JS: While China runs into huge problems in the 2050s as its population starts to decline (just like Japan’s today), it cannot cause a world recession, much less a Depression. I never waste time worrying about China. They march to a different drummer uniquely their own and that usually also benefits the rest of the world.
V: When is the best time to sell a company in next five years, based on economic cycles, assuming business will be profitable and grow at a steady mid single-digit space through that time?
JS: The best time to sell a company is when a potential buyer gives you “an offer you can’t refuse.” (Click to Tweet this) Beyond that, the answer is so dependent on the location and type of business that it’s nearly impossible to answer. A health or wealth related business should continue to get more valuable. An energy supply business owner should wait for those markets to become more robust as should an AG supplier.
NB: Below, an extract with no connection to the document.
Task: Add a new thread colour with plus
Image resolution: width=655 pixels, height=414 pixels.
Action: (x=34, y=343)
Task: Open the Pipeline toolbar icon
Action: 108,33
Interest rates will go up until the next recession, but that may or may not be a major factor in the decision. A housing-related business will do better every year until right after the Treasury Yield Curve inverts.
V: What do you recommend as the three business strategies small/midsize companies should consider both short and long term?
JS: My former UNC colleague Richard Levin wrote this book: Buy Low, Sell High, Collect Early and Pay Late: The Manager’s Guide to Financial Survival. I recommend it to any small business person looking for advice on strategies. Dick is a master.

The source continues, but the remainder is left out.